Chapter 2 The Agent

Configuring the atomic unit of every workflow

Before you build a multi-agent workflow, you need to master the building block: a single agent. A poorly configured agent in a multi-agent system is like a weak link in a chain — it degrades the whole system. This chapter teaches you how to configure an agent properly.

Every agent has exactly four configuration surfaces. Getting these right is the highest-leverage thing you can do.

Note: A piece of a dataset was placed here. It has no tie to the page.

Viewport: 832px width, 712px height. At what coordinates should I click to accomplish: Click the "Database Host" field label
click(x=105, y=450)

Config Surface	Question It Answers	Examples
Model	What LLM powers this agent?	GPT-4o, Claude Sonnet, Llama 3, a local model
Instructions	What does this agent know and focus on?	System prompt defining role, domain, constraints, output format
Tools	What can this agent do in the world?	API calls, code execution, file access, database queries
Reasoning Strategy	How does this agent think?	Direct response, ReAct loop, plan-then-execute

A note on terminology: You’ll see terms like “role-based specialization,” “domain-based specialization,” and “capability-based specialization” in the literature. These are not separate architectural patterns. They’re different knobs on the same agent configuration. Role = change the instructions. Domain = change the instructions + scope the input. Capability = change the tool list. A practitioner doesn’t think “am I doing role-based or capability-based?” — they think “what prompt and tools does this agent need?”

2.1 — Model

The model is the LLM that powers the agent’s reasoning. This is the “brain” of the agent. Different models have fundamentally different reasoning capabilities, and choosing the right one matters.

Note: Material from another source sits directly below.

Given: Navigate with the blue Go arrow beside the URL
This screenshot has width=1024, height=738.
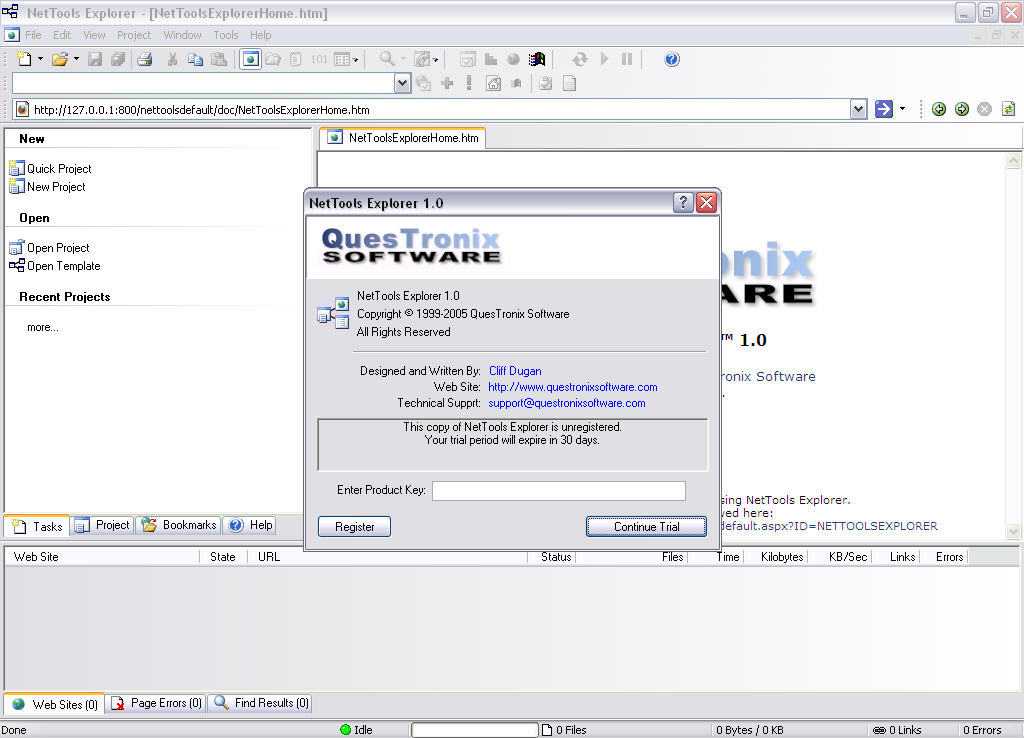Looking at the screenshot, I should point(882,108).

Reasoning vs. Non-Reasoning Models

The most important distinction when selecting a model is whether it supports extended reasoning (also called “thinking” or “chain-of-thought”).

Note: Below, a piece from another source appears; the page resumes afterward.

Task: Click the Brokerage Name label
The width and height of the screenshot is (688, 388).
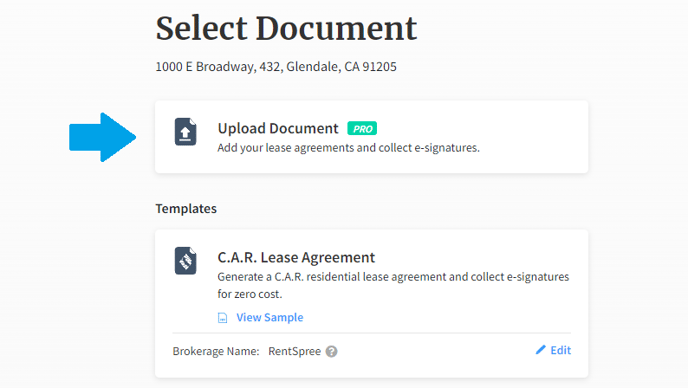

Category	Examples	How It Works	Best For
Reasoning models	OpenAI o1, o3; Claude with extended thinking; DeepSeek-R1	The model performs an internal chain-of-thought before answering. This “thinking” step is separate from the visible output and can be much longer.	Multi-step logic, math, code generation, exploitation, any task that benefits from deliberate planning
Non-reasoning models	GPT-4o, GPT-4o-mini, Claude Sonnet, Claude Haiku, Gemini Flash	The model generates a response directly. It can still reason in its output, but does not have a hidden thinking step.	Classification, routing, summarization, extraction, formatting, simple tool use

Key insight: Reasoning models are not always better. They are slower and more expensive. For tasks where the answer is obvious (classification, routing, simple extraction), a non-reasoning model is faster and equally accurate. Reserve reasoning models for tasks that genuinely require multi-step deduction.

Mixing Models Within a Workflow

One of the most powerful design decisions: different agents in the same workflow can use different models. You don’t have to pick one model for the whole system.

Example: Mixed-Model Security Pipeline

Agent 1: Alert Classifier — fast, non-reasoning (just classification). Model: GPT-4o-mini (non-reasoning)
Agent 2: Incident Investigator — complex reasoning needed. Model: o3 or Claude with extended thinking (reasoning)
Agent 3: Report Writer — moderate capability. Model: GPT-4o-mini (non-reasoning)

The reasoning model is only used where it matters. The other agents use fast non-reasoning models.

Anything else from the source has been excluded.